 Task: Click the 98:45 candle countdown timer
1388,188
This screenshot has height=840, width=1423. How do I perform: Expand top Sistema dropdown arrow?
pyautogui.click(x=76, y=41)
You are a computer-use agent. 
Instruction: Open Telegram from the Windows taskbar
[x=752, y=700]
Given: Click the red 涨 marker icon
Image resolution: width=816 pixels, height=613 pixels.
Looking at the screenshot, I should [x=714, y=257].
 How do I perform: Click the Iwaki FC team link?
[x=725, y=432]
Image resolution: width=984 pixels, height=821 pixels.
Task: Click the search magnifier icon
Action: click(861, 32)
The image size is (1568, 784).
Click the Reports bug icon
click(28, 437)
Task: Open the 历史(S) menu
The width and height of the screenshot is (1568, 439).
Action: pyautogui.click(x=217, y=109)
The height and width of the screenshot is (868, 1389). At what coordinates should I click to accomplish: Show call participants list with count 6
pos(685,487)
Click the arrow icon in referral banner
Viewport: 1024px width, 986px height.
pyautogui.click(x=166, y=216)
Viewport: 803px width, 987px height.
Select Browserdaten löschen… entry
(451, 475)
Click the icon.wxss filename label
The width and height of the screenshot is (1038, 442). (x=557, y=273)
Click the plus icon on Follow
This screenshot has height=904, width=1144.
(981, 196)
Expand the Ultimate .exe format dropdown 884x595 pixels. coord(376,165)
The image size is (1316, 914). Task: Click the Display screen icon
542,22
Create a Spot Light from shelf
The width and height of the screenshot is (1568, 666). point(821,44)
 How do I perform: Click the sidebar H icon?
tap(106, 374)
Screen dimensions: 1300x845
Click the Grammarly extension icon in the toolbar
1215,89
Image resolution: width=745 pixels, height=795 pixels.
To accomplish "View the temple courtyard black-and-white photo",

━━━━━━━━

Activity - Transcribe the data above in full, keeping every word as it is.

Task output -
 Task: Click the 98:45 candle countdown timer
1388,188
This screenshot has height=840, width=1423. How do I perform: Expand top Sistema dropdown arrow?
pyautogui.click(x=76, y=41)
You are a computer-use agent. 
Instruction: Open Telegram from the Windows taskbar
[x=752, y=700]
Given: Click the red 涨 marker icon
Image resolution: width=816 pixels, height=613 pixels.
Looking at the screenshot, I should [x=714, y=257].
 How do I perform: Click the Iwaki FC team link?
[x=725, y=432]
Image resolution: width=984 pixels, height=821 pixels.
Task: Click the search magnifier icon
Action: click(861, 32)
The image size is (1568, 784).
Click the Reports bug icon
click(28, 437)
Task: Open the 历史(S) menu
The width and height of the screenshot is (1568, 439).
Action: pyautogui.click(x=217, y=109)
The height and width of the screenshot is (868, 1389). At what coordinates should I click to accomplish: Show call participants list with count 6
pos(685,487)
Click the arrow icon in referral banner
Viewport: 1024px width, 986px height.
pyautogui.click(x=166, y=216)
Viewport: 803px width, 987px height.
Select Browserdaten löschen… entry
(451, 475)
Click the icon.wxss filename label
The width and height of the screenshot is (1038, 442). (x=557, y=273)
Click the plus icon on Follow
This screenshot has height=904, width=1144.
(981, 196)
Expand the Ultimate .exe format dropdown 884x595 pixels. coord(376,165)
The image size is (1316, 914). Task: Click the Display screen icon
542,22
Create a Spot Light from shelf
The width and height of the screenshot is (1568, 666). point(821,44)
 How do I perform: Click the sidebar H icon?
tap(106, 374)
Screen dimensions: 1300x845
Click the Grammarly extension icon in the toolbar
1215,89
Image resolution: width=745 pixels, height=795 pixels.
To accomplish "View the temple courtyard black-and-white photo",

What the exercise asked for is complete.